> [PROBLEM REQUIREMENTS] Copy out every line from the start of the data down to the line containing "will tap(16, 104).", with both ends included.

(Word and item position data)
>>>
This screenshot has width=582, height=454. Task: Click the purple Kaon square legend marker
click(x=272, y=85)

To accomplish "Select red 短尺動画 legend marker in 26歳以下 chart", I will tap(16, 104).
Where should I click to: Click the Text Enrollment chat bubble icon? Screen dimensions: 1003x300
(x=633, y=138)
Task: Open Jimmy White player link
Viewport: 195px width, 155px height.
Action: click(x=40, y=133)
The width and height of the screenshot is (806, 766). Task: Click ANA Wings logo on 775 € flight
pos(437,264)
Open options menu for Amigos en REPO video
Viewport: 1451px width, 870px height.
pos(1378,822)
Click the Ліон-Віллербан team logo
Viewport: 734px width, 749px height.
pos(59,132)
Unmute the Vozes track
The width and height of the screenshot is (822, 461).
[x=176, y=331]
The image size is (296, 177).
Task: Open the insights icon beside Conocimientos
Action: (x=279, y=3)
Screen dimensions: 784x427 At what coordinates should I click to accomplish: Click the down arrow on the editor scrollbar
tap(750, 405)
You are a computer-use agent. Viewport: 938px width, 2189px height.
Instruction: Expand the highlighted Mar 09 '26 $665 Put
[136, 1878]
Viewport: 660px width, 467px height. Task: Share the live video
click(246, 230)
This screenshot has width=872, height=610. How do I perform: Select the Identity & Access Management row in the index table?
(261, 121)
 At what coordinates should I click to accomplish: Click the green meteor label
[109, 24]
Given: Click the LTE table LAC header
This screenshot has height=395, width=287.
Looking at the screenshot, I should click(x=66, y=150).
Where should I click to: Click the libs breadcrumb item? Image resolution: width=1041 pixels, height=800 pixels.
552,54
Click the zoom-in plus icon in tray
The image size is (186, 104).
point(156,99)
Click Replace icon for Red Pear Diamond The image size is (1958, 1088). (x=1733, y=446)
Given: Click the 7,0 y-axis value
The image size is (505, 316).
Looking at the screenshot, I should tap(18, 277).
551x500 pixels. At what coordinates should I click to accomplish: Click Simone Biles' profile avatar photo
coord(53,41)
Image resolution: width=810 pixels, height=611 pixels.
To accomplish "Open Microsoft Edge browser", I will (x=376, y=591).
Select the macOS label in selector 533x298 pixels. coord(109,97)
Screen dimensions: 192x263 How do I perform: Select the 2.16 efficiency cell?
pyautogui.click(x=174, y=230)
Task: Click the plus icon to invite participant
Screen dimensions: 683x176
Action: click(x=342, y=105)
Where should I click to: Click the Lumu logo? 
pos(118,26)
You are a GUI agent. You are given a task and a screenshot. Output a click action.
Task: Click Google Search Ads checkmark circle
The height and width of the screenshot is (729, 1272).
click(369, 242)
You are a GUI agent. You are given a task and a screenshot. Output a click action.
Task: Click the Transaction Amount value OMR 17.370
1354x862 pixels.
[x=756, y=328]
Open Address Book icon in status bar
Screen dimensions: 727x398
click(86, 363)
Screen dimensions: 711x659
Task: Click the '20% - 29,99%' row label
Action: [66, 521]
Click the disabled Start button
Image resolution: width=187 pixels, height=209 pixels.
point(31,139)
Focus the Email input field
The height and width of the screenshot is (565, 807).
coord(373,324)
<<<
> [RESULT]
This screenshot has width=582, height=454. Task: Click the purple Kaon square legend marker
click(x=272, y=85)

To accomplish "Select red 短尺動画 legend marker in 26歳以下 chart", I will tap(16, 104).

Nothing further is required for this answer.